The original post stated: 'agले पाँच वर्षों में अधिक से अधिक किसानों को प्राकृतिक खेती से जोड़ने' ('linking as many farmers as possible to natural farming over the next five years') as a core priority of the action plan review.
Policy Backdrop
Haryana Vision-2047 is the state's long-term development framework, aligned with the national Viksit Bharat@2047 goal of building a developed India by the centenary of independence. The review meeting is part of a structured effort to translate that long-horizon vision into department-level action plans with measurable priorities.
Zero Budget Natural Farming (ZBNF) is a low-input agricultural model that seeks to eliminate dependency on purchased chemical inputs, relying instead on locally available biological inputs. Several Indian states have promoted ZBNF as a tool to reduce cultivation costs for smallholders and address long-term soil degradation. Haryana's horticulture and agriculture missions have been building natural farming clusters since 2023.

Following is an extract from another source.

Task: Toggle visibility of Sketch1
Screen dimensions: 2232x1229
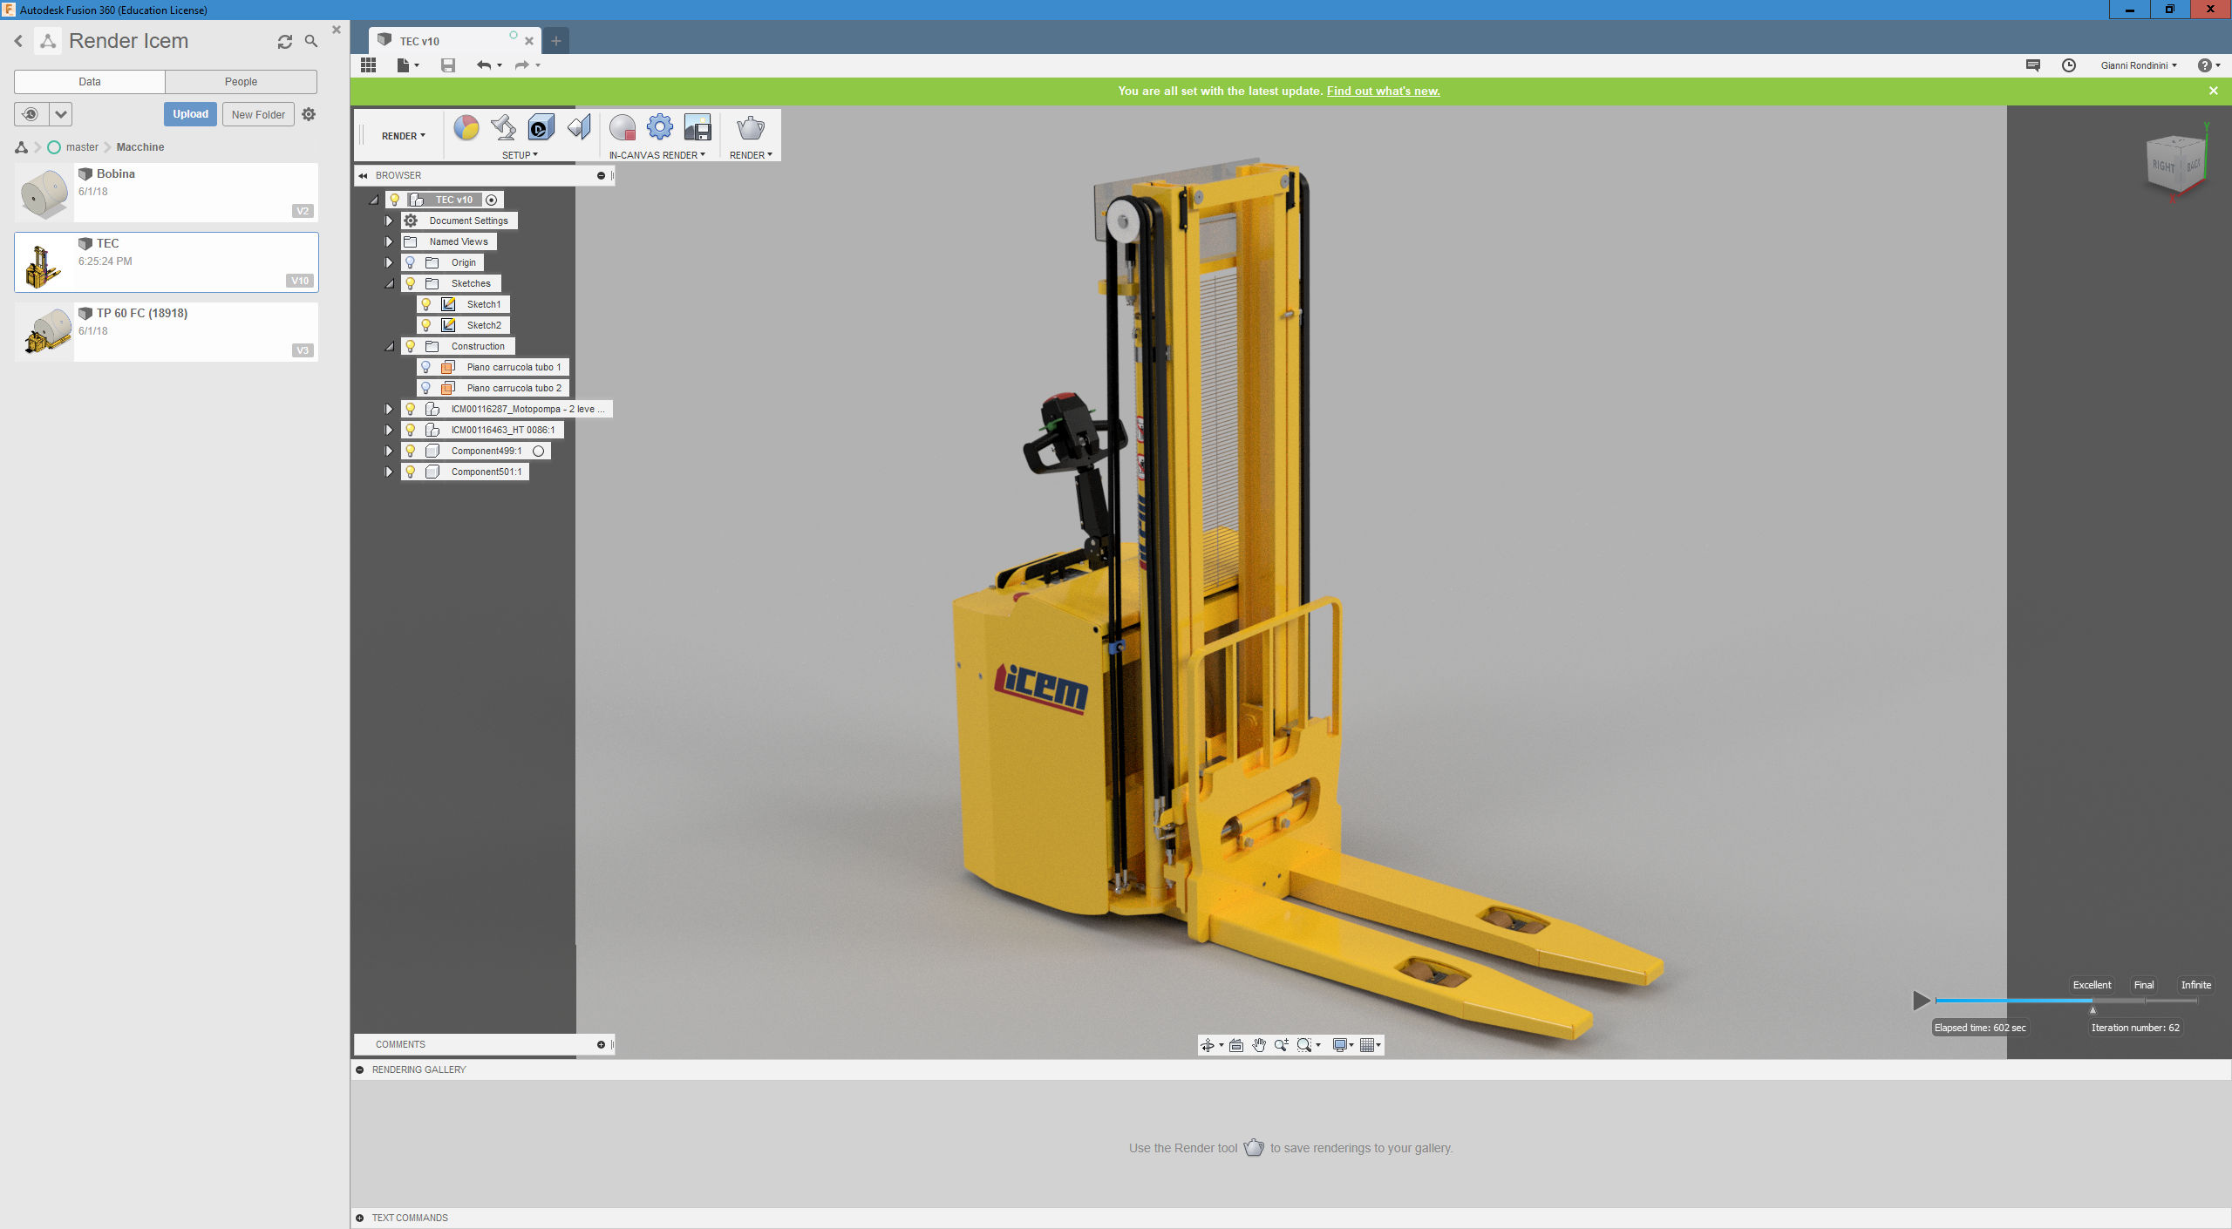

CM Nayab Singh Saini, who assumed office in March 2024 after succeeding Manohar Lal Khattar, has positioned agricultural modernisation and farmer welfare as central planks of the state government's agenda.
Stakeholders and Impact
The primary beneficiaries of the action plan are Haryana's farming community, particularly smallholders who bear the highest burden of input costs. A shift toward zero-budget and natural farming, if implemented at scale, could reduce dependence on chemical fertilisers and pesticides, lowering per-acre costs.

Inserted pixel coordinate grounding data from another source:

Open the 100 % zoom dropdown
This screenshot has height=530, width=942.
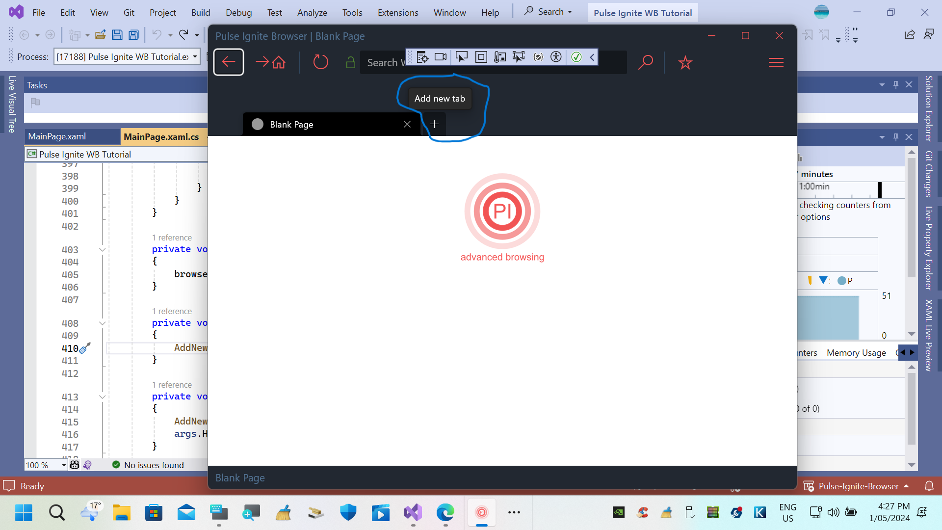64,465
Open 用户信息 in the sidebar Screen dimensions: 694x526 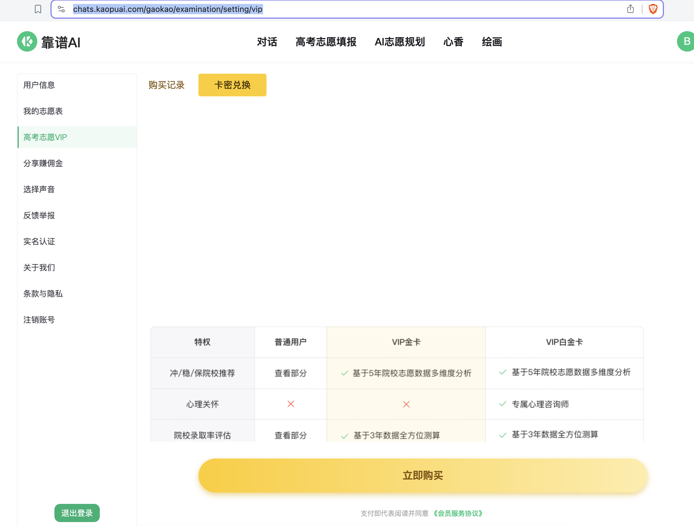pyautogui.click(x=39, y=85)
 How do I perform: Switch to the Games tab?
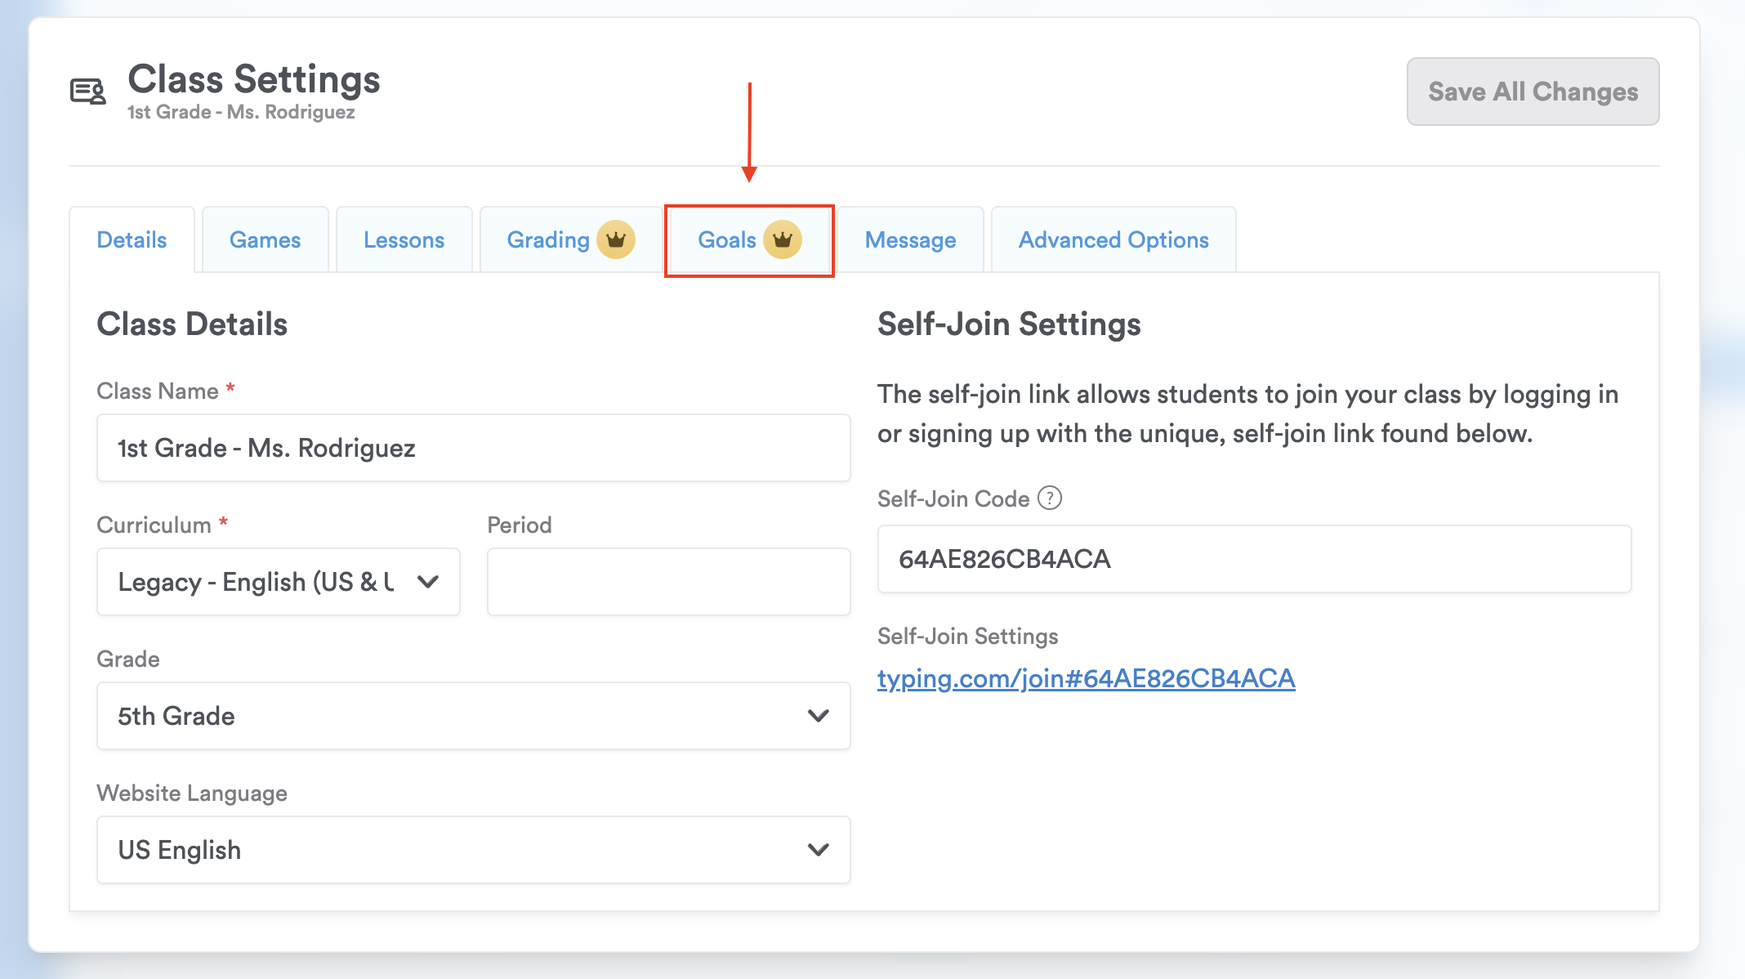265,240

The fisheries and animal husbandry departments were also reviewed alongside agriculture and horticulture, signalling a broad-based approach to rural livelihoods rather than a narrow focus on crop farming alone. Departmental officials and senior bureaucrats participated in the high-level meeting, suggesting implementation targets are being set at an administrative level.
What's Next
The five-year horizon cited in the meeting sets a medium-term benchmark for farmer enrolment in natural farming programmes. Observers will watch for linked budget allocations in upcoming state financial plans that operationalise the priorities discussed in this review.
As Indian states compete to align sub-national plans with the 2047 centenary development goals, Haryana's structured departmental reviews under Vision-2047 could serve as a template for translating long-term aspirations into sector-specific roadmaps — provided implementation targets are publicly disclosed and monitored.